The volume of data that the world has generated has exploded in recent years. Zettabytes worth of data is created every year, the variety of which is seemingly endless. Competing in a rapidly changing world requires companies to utilize massive amounts of data that they have only recently been exposed to. What’s more is that with the use of edge devices that allow Internet of Things (IoT) data to seamlessly move between the cloud and local devices, companies can make valuable data-driven decisions in real time.

It is imperative that organizations leverage data when making critical business decisions. But how do they turn raw data into usable information? How do they decide what is valuable and what is noise? With the power of cloud computing and storage costs growing cheaper and cheaper every year, it’s easy for companies to store all the data at their disposal and build creative solutions that combine a multitude of different design patterns. For example, modern data storage and computing techniques allow sports franchises to create more sophisticated training programs by combining traditional statistical information with real-time data captured from sensors that measure features such as speed and agility.
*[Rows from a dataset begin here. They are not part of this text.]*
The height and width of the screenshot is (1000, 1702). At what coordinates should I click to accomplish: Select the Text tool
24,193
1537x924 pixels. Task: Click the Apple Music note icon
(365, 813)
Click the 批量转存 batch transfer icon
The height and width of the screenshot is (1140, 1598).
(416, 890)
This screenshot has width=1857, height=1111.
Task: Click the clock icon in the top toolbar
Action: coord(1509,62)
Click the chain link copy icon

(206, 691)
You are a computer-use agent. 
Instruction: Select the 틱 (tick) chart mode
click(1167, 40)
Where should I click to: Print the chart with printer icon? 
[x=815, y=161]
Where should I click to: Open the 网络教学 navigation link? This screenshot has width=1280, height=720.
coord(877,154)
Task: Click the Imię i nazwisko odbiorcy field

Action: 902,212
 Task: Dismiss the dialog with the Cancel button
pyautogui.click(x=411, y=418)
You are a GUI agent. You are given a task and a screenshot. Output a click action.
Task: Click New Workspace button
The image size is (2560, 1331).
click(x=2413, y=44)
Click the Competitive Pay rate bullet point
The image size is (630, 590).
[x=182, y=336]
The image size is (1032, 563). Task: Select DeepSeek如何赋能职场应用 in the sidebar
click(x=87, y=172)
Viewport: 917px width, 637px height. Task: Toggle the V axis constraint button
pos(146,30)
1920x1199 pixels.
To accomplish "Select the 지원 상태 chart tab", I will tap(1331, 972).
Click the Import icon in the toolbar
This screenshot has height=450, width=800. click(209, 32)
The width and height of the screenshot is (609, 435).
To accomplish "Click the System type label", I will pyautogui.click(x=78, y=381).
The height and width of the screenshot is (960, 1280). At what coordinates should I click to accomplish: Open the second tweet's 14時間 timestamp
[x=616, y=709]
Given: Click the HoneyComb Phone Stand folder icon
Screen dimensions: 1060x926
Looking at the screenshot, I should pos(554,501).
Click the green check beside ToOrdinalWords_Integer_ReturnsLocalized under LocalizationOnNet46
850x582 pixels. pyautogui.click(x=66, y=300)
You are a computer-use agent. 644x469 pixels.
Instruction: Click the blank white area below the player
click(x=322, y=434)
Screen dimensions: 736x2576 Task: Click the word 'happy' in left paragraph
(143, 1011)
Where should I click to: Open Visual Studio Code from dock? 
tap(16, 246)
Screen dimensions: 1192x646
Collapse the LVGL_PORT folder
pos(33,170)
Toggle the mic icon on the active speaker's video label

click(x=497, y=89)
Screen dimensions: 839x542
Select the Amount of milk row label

E-commerce companies leverage click-stream data to track a user’s activity while on their website, allowing them to build custom experiences for customers to reduce customer churn.

The exponential growth in data and the number of sources organizations can leverage to make decisions have put an increased focus on making the right solution design decisions. Deciding on the most optimal data store for the different types of data involved and the most optimal analytical pattern for processing data can make or break a project before it ever gets started. Ultimately, there are four key questions that need to be answered when making design decisions for a data-driven solution:

  • What value will the data powering the solution provide?
  • How large is the volume of data involved?
  • What is the variety of the data included in the solution?
  • What is the velocity of the data that will be ingested in the target platform?